Mark Henderson reports that doubts have arisen now that others have finally been given access to the fossil and suggests that Ida is related to ‘nothing that exists today.’ Although Ida is an important fossil, he writes that ‘she isn’t all that’ and complains that the researchers haven’t provided sufficient evidence to justify their claims. He argues that this is…

‘…especially serious given the publicity blitz behind Ida…a popular book, a documentary, a website and an exhibition have been launched on the back of this find, before it has received full scientific scrutiny.’

Henderson comments that the researchers appear to have rushed their work ‘to fit with the media schedule.’ Rights were sold to some media outlets, including the BBC, and this has shaped the way the evidence has been conducted and presented. Science journalists without that privileged access to data were given insufficient time to properly evaluate the story. Henderson writes;

‘Is it really right that full embargoed access to important and controversial research findings should be restricted on the say-so of the authors, to media that best suit their publicity strategy? Especially when money has changed hands?’

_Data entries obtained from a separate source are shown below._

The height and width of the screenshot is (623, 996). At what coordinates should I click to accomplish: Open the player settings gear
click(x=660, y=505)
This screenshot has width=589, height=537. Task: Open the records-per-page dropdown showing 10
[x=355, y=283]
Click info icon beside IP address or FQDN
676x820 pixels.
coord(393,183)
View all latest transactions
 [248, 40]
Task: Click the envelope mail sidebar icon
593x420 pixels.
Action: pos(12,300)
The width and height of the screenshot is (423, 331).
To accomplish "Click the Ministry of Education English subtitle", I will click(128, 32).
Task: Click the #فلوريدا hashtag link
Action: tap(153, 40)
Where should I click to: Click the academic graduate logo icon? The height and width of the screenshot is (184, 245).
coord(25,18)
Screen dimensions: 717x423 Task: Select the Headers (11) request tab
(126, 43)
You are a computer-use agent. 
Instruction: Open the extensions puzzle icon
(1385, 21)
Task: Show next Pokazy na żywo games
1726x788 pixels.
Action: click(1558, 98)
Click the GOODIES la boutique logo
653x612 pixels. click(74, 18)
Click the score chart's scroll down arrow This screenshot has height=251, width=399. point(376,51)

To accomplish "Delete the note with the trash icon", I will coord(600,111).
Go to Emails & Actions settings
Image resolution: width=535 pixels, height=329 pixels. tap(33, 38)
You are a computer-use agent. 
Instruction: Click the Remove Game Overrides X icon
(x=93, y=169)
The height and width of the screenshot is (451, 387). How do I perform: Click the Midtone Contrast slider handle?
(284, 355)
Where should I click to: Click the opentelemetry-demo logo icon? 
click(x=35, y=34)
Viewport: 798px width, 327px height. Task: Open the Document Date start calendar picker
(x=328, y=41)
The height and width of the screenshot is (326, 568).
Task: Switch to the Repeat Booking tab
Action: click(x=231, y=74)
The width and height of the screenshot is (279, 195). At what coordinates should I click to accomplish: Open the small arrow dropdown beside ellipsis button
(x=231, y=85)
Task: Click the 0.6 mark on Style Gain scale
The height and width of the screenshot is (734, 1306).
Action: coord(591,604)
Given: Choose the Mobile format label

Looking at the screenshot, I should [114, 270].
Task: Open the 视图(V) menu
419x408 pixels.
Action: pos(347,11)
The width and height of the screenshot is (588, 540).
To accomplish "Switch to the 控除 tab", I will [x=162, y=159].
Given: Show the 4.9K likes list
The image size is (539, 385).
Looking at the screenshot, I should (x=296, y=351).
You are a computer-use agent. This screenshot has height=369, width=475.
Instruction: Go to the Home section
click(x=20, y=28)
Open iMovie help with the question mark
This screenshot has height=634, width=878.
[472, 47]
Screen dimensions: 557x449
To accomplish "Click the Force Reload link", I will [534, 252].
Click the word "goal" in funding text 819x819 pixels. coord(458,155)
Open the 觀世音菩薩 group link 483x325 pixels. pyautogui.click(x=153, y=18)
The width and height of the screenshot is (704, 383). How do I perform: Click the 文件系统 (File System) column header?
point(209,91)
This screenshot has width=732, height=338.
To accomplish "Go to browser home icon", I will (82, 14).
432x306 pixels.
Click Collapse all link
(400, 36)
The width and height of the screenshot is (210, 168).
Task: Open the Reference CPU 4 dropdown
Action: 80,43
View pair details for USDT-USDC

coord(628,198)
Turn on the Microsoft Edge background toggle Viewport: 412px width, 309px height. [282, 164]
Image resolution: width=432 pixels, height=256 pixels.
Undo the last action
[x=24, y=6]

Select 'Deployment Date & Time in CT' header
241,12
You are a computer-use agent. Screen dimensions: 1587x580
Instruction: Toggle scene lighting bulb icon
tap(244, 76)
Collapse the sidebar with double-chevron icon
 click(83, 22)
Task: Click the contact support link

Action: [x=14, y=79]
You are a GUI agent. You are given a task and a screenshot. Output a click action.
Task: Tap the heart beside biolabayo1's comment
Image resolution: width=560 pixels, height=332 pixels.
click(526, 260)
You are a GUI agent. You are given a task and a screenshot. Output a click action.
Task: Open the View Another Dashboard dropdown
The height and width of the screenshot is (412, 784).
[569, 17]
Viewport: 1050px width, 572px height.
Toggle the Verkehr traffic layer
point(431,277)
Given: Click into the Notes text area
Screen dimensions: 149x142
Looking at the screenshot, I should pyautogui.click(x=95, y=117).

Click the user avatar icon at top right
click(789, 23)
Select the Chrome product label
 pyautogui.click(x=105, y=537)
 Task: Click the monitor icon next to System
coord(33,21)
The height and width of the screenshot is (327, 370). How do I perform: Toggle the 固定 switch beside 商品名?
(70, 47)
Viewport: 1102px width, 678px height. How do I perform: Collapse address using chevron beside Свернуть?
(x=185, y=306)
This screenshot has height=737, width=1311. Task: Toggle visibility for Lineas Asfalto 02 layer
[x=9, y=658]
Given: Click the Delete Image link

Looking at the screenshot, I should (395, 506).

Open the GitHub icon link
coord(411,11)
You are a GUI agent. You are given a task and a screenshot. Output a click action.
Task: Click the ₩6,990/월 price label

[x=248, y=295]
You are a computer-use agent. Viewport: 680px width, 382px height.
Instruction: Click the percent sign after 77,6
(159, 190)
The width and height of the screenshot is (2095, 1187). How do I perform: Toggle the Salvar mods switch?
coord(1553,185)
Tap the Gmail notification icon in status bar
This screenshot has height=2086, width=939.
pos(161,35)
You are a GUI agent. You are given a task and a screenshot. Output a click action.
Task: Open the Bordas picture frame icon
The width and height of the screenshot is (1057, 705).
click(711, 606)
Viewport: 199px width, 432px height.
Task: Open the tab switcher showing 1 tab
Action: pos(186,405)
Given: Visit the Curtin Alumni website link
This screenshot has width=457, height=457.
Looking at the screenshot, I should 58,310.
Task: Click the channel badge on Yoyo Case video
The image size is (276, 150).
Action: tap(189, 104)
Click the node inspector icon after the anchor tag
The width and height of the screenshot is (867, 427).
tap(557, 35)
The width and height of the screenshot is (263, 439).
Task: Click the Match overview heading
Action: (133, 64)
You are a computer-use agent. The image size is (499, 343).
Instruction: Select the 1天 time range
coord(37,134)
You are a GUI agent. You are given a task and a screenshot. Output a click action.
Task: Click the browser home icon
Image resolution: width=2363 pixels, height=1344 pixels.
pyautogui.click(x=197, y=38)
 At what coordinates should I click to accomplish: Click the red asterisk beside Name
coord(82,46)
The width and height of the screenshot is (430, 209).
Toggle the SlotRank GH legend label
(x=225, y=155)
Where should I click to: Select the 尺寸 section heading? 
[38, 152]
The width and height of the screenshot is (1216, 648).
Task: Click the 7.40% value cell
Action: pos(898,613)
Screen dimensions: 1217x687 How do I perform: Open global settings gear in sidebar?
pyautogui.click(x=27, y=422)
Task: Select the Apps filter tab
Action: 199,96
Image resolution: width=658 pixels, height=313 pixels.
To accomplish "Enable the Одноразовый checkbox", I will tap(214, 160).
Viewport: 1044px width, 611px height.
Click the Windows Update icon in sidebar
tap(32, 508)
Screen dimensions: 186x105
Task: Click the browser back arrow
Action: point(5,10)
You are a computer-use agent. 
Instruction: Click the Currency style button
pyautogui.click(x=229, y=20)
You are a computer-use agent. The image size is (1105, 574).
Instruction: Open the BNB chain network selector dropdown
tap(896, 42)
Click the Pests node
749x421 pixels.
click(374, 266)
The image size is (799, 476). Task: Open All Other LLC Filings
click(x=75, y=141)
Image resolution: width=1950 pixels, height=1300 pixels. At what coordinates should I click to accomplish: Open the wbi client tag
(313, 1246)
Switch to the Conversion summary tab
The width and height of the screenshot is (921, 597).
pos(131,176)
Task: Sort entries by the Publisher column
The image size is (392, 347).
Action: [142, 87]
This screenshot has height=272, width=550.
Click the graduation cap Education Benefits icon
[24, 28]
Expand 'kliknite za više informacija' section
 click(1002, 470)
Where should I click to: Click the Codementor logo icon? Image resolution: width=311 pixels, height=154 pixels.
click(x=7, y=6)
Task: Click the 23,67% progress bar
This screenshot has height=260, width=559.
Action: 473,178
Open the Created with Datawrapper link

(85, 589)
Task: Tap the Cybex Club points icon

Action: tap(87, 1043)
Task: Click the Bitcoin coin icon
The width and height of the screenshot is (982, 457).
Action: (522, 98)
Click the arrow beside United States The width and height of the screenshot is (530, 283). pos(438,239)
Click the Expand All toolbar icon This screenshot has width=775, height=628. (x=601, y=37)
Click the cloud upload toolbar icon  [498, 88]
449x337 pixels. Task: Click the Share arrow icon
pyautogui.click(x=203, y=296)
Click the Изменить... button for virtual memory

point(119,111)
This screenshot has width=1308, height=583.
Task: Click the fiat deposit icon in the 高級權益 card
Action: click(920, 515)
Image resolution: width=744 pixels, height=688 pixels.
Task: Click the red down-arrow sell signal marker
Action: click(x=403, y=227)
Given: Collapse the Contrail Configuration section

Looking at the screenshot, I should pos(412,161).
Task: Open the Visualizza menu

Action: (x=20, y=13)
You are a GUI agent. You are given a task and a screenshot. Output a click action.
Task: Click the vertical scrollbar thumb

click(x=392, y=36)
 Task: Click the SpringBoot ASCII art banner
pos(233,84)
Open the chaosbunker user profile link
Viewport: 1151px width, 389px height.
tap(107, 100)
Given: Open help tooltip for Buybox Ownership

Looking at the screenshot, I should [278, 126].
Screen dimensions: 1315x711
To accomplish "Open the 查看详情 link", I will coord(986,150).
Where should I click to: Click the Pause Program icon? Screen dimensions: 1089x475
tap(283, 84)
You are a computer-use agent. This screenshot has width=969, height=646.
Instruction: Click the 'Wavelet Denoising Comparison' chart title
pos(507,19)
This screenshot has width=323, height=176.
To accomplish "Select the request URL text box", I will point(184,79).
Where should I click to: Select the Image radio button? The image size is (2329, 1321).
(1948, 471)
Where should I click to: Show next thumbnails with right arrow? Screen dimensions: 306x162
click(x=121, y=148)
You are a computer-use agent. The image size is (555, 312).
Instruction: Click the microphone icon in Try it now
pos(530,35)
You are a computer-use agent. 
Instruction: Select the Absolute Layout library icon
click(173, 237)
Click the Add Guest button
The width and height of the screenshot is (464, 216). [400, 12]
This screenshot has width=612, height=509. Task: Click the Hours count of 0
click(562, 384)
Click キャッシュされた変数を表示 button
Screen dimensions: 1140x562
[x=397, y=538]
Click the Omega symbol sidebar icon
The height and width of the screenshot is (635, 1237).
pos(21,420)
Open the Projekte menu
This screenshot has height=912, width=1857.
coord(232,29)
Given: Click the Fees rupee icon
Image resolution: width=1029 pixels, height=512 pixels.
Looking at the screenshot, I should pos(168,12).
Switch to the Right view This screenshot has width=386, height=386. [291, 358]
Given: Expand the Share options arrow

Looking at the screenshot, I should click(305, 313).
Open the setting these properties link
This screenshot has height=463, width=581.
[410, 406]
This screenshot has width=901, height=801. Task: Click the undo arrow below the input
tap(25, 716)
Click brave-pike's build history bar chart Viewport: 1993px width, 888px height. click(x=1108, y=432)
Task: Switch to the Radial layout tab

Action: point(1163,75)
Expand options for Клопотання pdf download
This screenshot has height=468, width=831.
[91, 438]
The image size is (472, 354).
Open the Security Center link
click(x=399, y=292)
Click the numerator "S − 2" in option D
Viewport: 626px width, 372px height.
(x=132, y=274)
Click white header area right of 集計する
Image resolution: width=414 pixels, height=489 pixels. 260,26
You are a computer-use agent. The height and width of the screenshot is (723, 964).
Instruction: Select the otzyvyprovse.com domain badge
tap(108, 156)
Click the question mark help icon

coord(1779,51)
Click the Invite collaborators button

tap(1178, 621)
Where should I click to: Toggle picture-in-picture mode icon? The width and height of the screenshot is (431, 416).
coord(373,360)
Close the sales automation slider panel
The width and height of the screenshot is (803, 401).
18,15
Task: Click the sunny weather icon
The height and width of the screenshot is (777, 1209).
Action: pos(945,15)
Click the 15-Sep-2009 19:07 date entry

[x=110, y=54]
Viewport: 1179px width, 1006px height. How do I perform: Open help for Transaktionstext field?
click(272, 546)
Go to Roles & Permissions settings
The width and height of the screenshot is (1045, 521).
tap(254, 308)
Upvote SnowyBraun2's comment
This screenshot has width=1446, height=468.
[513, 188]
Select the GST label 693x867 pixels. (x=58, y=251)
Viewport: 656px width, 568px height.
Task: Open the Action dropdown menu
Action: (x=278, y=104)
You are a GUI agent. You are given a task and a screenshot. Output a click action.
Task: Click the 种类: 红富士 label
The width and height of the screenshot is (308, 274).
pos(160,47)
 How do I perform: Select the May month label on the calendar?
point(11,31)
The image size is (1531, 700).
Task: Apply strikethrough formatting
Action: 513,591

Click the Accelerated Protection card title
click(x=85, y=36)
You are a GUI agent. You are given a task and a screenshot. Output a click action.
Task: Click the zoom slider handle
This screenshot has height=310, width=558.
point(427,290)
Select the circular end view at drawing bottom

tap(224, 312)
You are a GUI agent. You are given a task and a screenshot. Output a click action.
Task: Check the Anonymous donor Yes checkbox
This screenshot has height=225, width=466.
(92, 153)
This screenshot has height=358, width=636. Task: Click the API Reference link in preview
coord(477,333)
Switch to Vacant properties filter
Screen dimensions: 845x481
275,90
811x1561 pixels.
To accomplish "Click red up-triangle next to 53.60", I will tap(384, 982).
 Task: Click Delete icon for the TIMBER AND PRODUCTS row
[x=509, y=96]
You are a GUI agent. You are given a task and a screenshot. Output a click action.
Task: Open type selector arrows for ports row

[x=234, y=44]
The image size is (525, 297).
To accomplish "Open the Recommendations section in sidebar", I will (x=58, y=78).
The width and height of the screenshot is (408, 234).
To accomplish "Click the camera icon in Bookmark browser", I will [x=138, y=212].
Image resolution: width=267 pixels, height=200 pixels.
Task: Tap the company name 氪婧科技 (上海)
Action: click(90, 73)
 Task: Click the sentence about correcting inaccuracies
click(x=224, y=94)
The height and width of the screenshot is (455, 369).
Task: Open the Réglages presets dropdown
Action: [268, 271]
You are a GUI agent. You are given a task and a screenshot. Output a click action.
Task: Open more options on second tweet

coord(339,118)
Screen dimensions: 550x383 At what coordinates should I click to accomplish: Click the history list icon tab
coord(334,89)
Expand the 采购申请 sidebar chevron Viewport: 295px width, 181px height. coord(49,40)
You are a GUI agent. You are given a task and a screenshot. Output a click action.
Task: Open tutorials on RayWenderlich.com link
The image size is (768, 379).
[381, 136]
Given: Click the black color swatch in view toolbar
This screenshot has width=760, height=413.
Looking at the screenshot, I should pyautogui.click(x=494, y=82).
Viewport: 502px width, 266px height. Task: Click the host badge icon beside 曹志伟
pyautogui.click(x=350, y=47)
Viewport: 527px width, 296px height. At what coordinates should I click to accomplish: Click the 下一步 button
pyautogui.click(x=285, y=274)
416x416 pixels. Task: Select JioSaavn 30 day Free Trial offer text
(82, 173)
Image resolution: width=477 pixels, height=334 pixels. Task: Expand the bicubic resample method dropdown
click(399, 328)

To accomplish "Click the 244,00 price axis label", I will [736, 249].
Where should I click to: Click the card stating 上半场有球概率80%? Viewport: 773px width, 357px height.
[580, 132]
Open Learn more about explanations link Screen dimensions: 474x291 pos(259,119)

Henderson ends by correcting a previous statement;
‘there was an unfortunate error in the graphic accompanying my piece in the paper. An early draft was printed by mistake. Darwinius masillae is not a direct ancestor of both lemurs/lorises and apes/monkeys. It seems to lie on the ape/monkey branch, after the last common ancestor of both groups, and it may well be a direct ancestor of nothing at all that exists today.’ (emphasis added)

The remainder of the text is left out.